Pakistan Supreme Court Dismisses Nawaz Sharif's Review Plea, Upholds His Dismissal

Pakistan Supreme Court Dismisses Nawaz Sharif's Review Plea, Upholds His Dismissal

█ Court summons Nawaz Sharif in more graft cases Pakistan's ousted prime minister Nawaz Sharif and his children were on Thursday summoned by an antigraft court to appear before it on September 19 in two more graft cases.

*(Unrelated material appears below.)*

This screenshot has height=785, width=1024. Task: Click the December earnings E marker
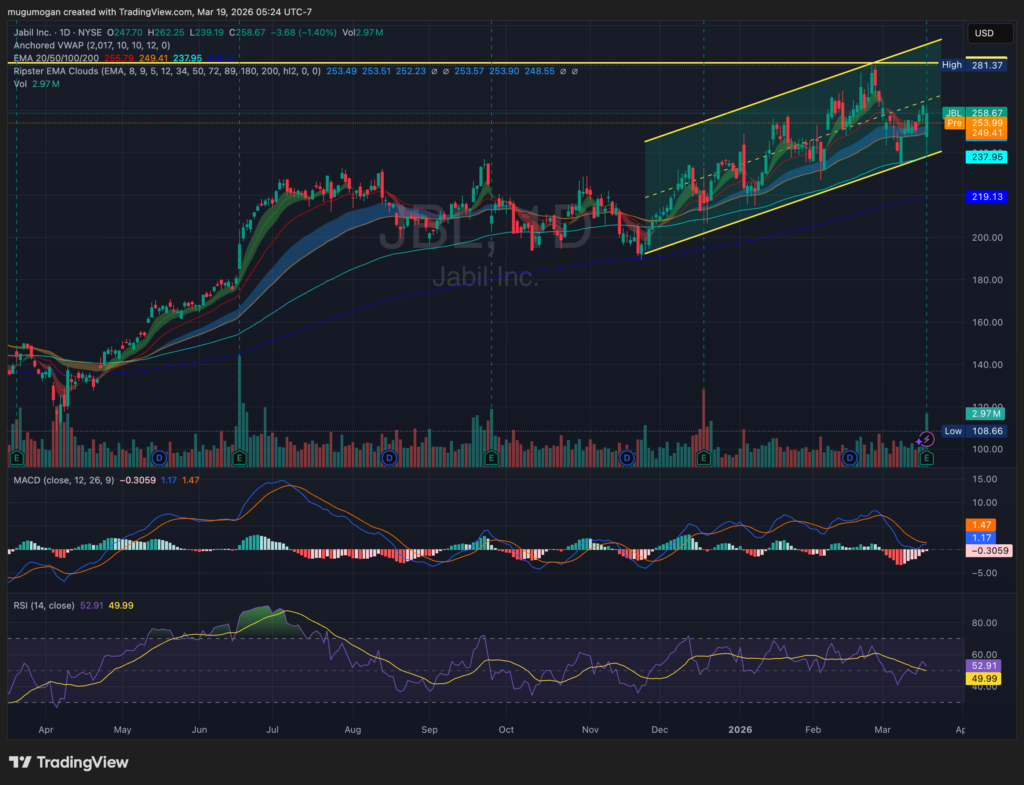point(703,457)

The court had reserved its verdict on the review petitions after the lawyers for all petitioners completed their arguments earlier in the day.

Justice Asif Saeed Khan Khosa, heading a five-member bench hearing the review petitions against the Panama Papers case verdict of July 28, said: "This is not the first case against the Sharifs, as, in the past, cases were filed against the Sharif family and the courts provided then relief".

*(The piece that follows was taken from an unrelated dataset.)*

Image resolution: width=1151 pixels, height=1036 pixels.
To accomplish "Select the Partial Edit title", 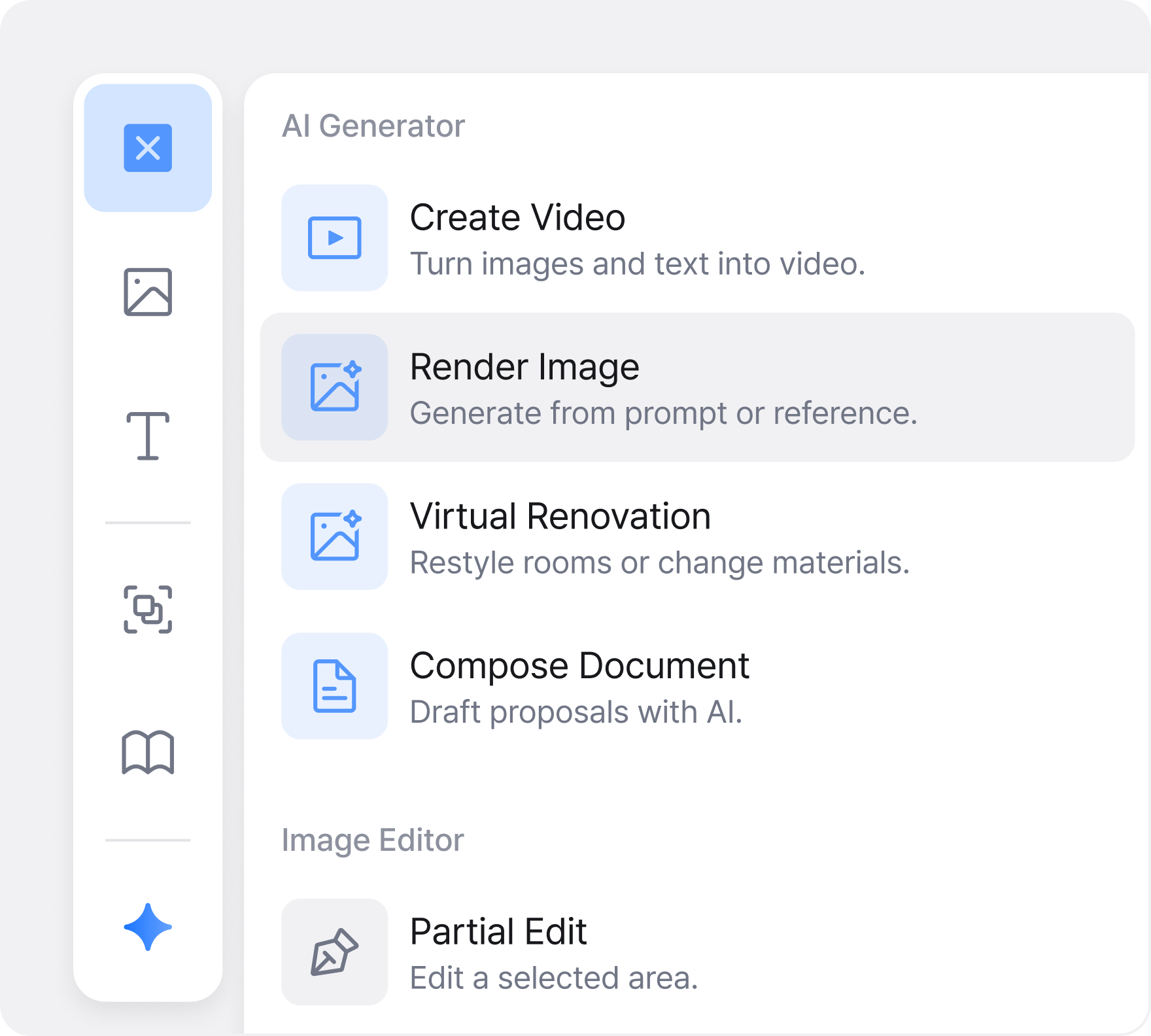I will tap(498, 931).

"The Supreme Court can not disqualify a member of National Assembly under Article 62 (1) (f) on the basis of mere omission", he said, adding it was the first case wherein the apex court had disqualified any parliamentarian.

It was the third time the 67-year-old veteran politician's term as premier had been cut short.

But Fawad Chaudhry, a senior official of the opposition Pakistan Tehreek-e-Insaf (PTI) party, called the verdict a "victory of good governance in Pakistan". "Truth & Justice have prevailed!"

The rejection of the review petitions continues Sharif's disqualification as a member of the parliament.


The top court disqualified Sharif in July for failing to declare unclaimed wages earned as an executive of his son's company in the assets statement he filed along with his nomination papers for the 2013 general election. The apex court also upheld Sharif's dismissal, as reported by a Pakistani daily.

The assets, which include four expensive apartments in Central London, were purchased through money which was allegedly laundered from Pakistan.

Sharif has been replaced by Shahid Khaqan Abbasi as prime minister.

Pakistan Muslim League-Nawaz (PML-N) is considering an option to review the judicial system of country where a common man how can get justice if a prime minister is unable for it.

He said that the court should have asked National Accountability Bureau (NAB) to hold investigation as per law, adding the judge who announced the decision was made supervisor.

The JIT, however, had admitted in its report that it had failed to "unearth the sources of funds and persons behind the underlying transactions, but it has been severely constrained due to the information that is being withheld from the JIT by the respondents". The court will issue a detailed verdict later. The three references against the Sharif family are related to the Flagship Investment Ltd, the Avenfield (London) properties and Jeddah-based Al-Azizia Company and Hill Metal Establishment.